Honey Chipotle Chicken Bowls

A delicious and spicy chicken bowl featuring honey chipotle marinated chicken, quinoa or brown rice, and fresh vegetables.
Course Main Course
Cuisine Mexican
Servings 4
Calories 450 kcal

Ingredients
  

  • 2 pieces boneless, skinless chicken breasts, diced into bite-sized pieces
  • 2 tablespoons pure honey
  • 1 tablespoon chipotle pepper in adobo sauce, finely minced
  • 1 tablespoon extra virgin olive oil
  • 1 teaspoon garlic powder
  • 1 teaspoon ground cumin
  • to taste salt and freshly ground black pepper
  • 1 cup quinoa or brown rice, uncooked
  • 2 cups low-sodium vegetable or chicken broth
  • 1 cup corn (canned, drained, or frozen)
  • 1 medium red bell pepper, diced into small pieces
  • 1 ripe avocado, sliced into wedges
  • for garnish fresh cilantro, chopped
  • for serving lime wedges

Instructions
 

  • In a medium mixing bowl, combine the honey, minced chipotle pepper, olive oil, garlic powder, cumin, and a sprinkle of salt and pepper.
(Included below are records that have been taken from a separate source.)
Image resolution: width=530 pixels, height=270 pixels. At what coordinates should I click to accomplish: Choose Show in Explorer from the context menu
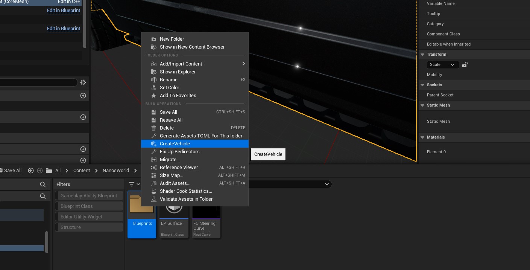(178, 72)
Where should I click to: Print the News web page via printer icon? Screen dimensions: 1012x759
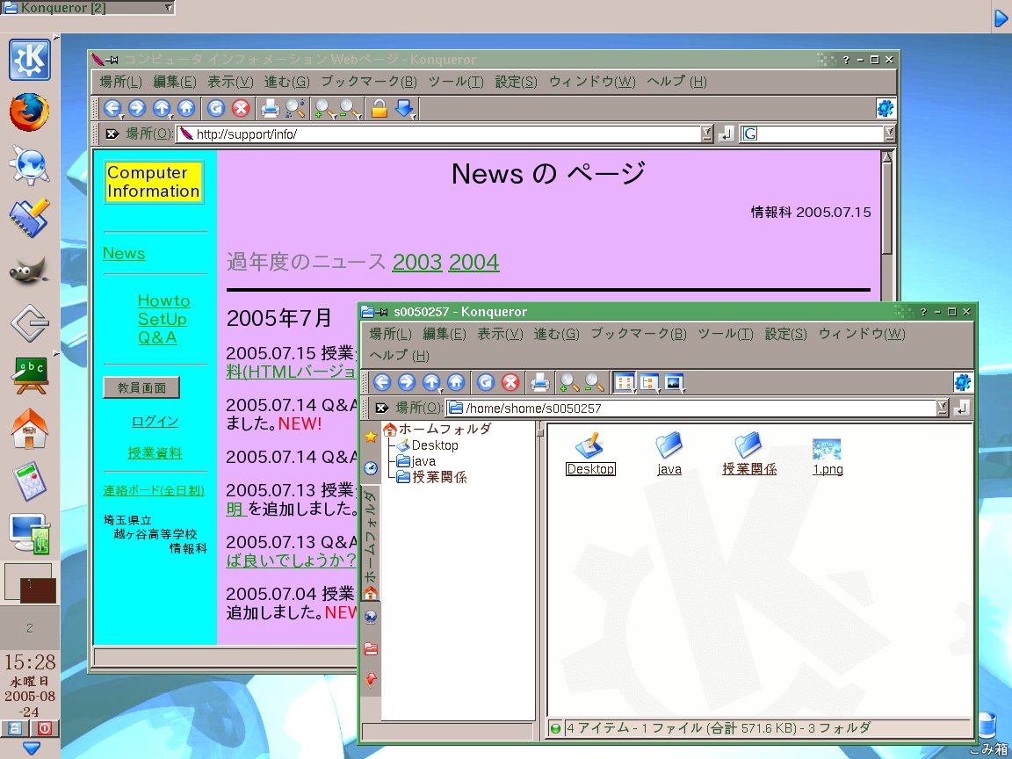tap(271, 109)
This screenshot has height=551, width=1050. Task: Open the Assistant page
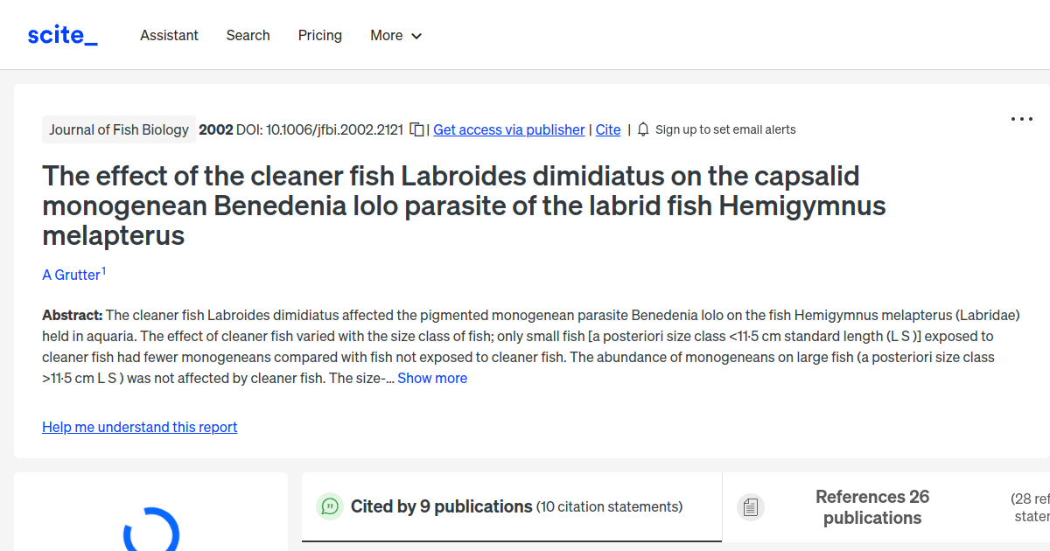tap(169, 35)
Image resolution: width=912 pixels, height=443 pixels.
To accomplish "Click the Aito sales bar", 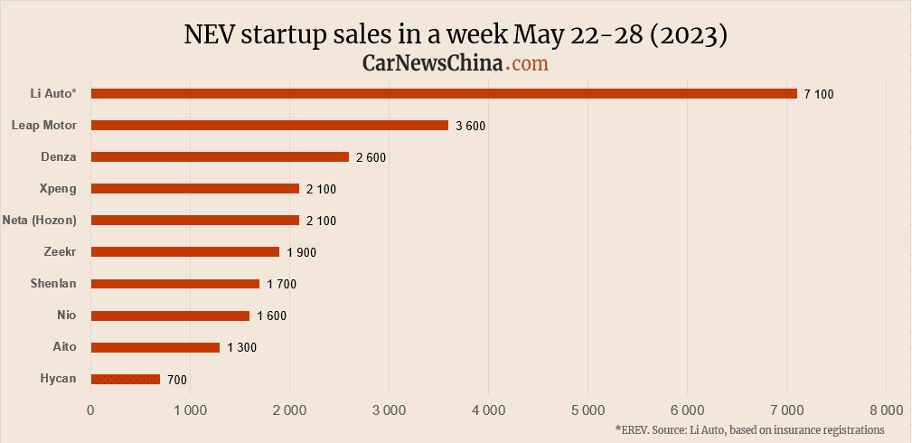I will (x=155, y=347).
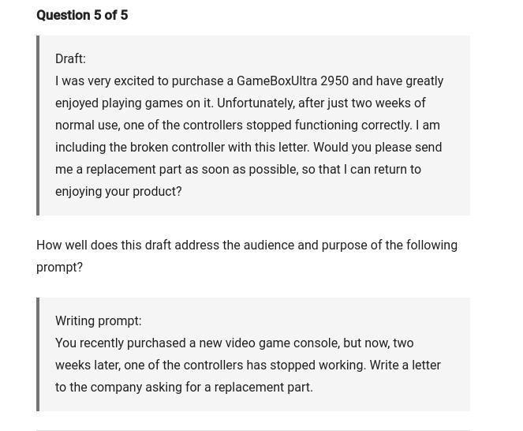Click the horizontal divider line at bottom
Screen dimensions: 523x431
pos(252,429)

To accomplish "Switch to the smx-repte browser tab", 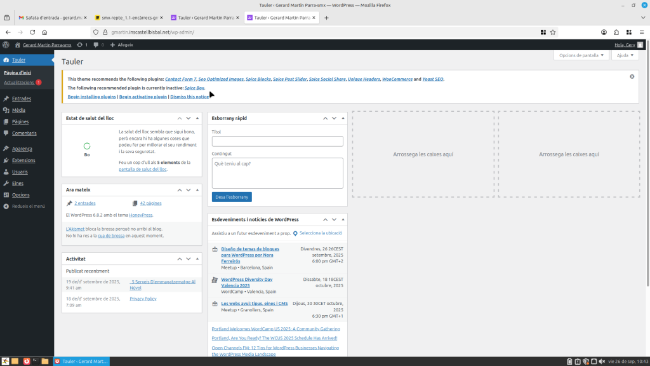I will point(129,18).
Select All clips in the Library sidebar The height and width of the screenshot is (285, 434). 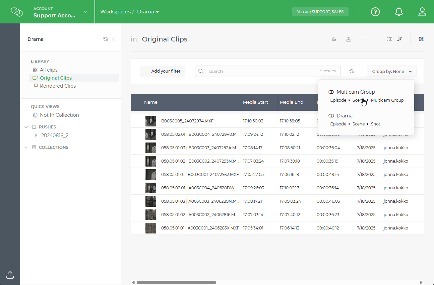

Add the diced chicken to the bowl and gently toss until the chicken is evenly coated in the marinade. Cover the bowl and refrigerate for a minimum of 30 minutes, or up to 2 hours if you want to amplify the flavors.
  • While the chicken is marinating, prepare the quinoa or brown rice. Rinse the grains under cold running water to remove any bitterness. In a medium saucepan, combine the rinsed quinoa or rice with the vegetable or chicken broth. Bring the mixture to a boil over medium-high heat, then lower the heat, cover, and let it simmer. Cook for approximately 15-20 minutes, or until the liquid has been absorbed and the grains are tender. Once cooked, fluff the grains with a fork and set aside.
  • Heat a large skillet over medium-high heat. Once hot, add the marinated chicken to the skillet, discarding any excess marinade. Sauté the chicken for about 6-8 minutes, stirring occasionally, until it is cooked through and has developed a nice char on the outside.
  • In the last few minutes of cooking, add the diced red bell pepper and corn to the skillet. Stir well to combine and allow them to heat through for about 2-3 minutes, enhancing their flavors and providing a delightful crunch.
  • To assemble the bowls, place a generous scoop of quinoa or rice at the bottom of each serving bowl. Top with a hearty portion of the honey chipotle chicken and vegetable mixture. Add slices of avocado on top, followed by a sprinkle of fresh chopped cilantro for a pop of color and flavor.
  • Finish by squeezing fresh lime juice over each bowl to elevate the dish's taste profile with a zesty brightness right before serving.

Notes

For an eye-catching presentation, garnish the bowls with lime wedges and extra cilantro. Opt for bright, colorful bowls to enhance the visual appeal of this delicious meal.